In this study, drought condition, variation in meteorological drought intensity and frequency, and comparison between TVDI and SPEI were investigated based on multiple data sources (meteorological data from 38 station, MOD13A2 and MOD11A2) from 1971 to 2014 over Tibet. We found that most parts of Tibet experienced drying trends from 1971 to 2014, as more than two-thirds of the stations’ SPEI-12M presented decreasing trends. Drought intensity and frequency exhibited substantial decadal variations with higher intensity drought events occurring in the period 1981–1990 and more frequent drought occurring during period 1981–1990 and since 2000 based on SPEI-3M across Tibet. Compared with other regions in Tibet, watersheds of the middle reaches of the Yarlung Zangbo River and its two tributaries experienced more drought events and stronger drying trends from 1971 to 2014. In addition, factor analysis revealed that precipitation, sunshine duration, and wind speed contributed predominantly to drying/wetness variation from 1971 to 2014. The pattern and influencing factors of dryness across Tibet were different with other regions of China, and it may be due to the unique geographical unit of Tibet. Comparison between SPEI and TVDI from 2001 to 2014 by means of drought area data demonstrated the high effectiveness of the two indexes in monitoring drought event, and in terms of temporal variation of dryness/wetness condition, SPEI outperformed TVDI.

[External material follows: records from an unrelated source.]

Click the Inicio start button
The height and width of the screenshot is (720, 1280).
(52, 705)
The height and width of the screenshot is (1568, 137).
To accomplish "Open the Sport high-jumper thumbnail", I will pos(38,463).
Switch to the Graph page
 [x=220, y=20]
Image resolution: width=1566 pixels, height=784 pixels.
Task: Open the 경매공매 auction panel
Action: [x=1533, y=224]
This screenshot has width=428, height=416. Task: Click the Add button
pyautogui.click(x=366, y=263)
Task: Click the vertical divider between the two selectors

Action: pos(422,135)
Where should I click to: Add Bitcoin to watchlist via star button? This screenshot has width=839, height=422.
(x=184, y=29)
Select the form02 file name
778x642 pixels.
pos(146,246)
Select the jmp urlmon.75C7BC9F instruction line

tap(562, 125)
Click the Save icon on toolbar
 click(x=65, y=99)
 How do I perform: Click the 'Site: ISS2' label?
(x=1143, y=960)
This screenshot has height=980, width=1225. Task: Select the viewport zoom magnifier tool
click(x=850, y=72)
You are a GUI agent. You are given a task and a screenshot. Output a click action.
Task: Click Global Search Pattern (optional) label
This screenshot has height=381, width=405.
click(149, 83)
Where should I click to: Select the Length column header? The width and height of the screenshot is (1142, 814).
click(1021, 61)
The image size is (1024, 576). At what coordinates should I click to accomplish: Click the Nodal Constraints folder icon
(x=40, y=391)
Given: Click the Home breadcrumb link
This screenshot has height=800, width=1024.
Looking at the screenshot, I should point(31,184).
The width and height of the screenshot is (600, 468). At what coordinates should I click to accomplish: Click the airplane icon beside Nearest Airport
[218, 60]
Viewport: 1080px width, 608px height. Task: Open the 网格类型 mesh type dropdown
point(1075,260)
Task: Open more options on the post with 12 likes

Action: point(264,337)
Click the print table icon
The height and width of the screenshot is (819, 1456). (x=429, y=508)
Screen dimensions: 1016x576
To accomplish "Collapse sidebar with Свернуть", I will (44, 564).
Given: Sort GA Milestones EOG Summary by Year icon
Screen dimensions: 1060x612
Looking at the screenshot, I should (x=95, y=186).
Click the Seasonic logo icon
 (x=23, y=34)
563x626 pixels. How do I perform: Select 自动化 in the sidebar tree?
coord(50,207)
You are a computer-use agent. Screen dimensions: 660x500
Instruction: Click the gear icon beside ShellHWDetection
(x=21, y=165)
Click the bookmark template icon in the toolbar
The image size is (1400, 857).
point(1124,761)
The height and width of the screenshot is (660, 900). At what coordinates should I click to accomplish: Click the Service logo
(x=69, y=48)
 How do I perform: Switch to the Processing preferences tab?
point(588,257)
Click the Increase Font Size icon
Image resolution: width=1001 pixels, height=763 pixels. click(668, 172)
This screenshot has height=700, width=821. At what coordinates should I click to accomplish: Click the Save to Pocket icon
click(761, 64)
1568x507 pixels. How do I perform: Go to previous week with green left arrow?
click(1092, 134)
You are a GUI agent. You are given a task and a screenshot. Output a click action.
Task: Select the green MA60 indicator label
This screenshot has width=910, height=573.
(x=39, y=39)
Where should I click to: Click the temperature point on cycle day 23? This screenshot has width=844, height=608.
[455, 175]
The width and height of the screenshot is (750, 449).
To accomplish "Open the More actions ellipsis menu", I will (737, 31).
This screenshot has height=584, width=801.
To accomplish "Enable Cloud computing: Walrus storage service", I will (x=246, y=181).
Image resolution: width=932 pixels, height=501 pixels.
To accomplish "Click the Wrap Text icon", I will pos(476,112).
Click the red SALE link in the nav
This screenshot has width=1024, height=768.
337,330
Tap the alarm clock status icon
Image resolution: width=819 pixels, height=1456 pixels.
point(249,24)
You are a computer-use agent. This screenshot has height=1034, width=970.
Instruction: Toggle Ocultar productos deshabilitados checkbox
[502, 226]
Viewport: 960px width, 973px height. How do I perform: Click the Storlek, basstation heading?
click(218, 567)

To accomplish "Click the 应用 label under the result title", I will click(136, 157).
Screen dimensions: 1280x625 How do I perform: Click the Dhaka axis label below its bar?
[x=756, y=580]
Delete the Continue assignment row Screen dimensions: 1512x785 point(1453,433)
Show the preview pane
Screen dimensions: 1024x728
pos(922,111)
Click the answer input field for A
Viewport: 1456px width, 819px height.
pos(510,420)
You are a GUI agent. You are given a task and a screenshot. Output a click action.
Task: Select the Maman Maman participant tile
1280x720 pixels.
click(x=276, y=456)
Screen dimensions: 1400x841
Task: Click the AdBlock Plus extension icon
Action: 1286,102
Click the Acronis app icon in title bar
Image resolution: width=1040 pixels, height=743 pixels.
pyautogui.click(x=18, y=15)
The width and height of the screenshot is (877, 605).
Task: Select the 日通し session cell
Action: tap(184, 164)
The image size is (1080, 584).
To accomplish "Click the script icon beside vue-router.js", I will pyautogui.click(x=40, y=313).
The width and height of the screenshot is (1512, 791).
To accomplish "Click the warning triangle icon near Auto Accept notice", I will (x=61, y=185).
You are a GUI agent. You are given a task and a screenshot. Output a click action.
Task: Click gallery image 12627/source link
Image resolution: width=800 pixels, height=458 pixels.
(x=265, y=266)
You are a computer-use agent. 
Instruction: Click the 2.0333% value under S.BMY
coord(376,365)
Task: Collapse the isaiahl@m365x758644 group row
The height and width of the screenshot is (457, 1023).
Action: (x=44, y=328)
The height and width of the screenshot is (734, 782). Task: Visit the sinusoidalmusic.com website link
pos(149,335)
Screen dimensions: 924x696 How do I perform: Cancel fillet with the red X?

Under the context of climate change, the frequency and intensity of drought events will change over time and spatial domains. To enhance the capability of forecasting drought events and subsequently eliminate their impacts on crop and livestock production, using proper drought indexes and multiple sources of data is helpful for characterizing drought over historical periods. Meteorological and agricultural drought detected with SPEI and TVDI, respectively, were analyzed in this study; other types such as hydrological drought and snowpack drought should be studied further for finding the cause of drought and its consequences to streamflow and downstream river basins. Therefore, investigating the relationship between drought and other processes in the hydrological cycle should be prioritized. In the context of global warming, the snow-melt runoff for many rivers in most parts of the world has shifted to earlier in the season (McCabe and Clark 2005; Moore et al. 2007; Clow 2010), and the effective snow-melt volume is estimated to decrease in the future (Islam et al. 2017; Li et al. 2017a). Quantifying the impact of this change—in particular, connections with snow and hydrological drought occurrence and intensity—is important. Future studies should investigate the relationship between drought and the hydrological process; this will be beneficial for identifying variations in the hydrological cycle and act as references for water resource management.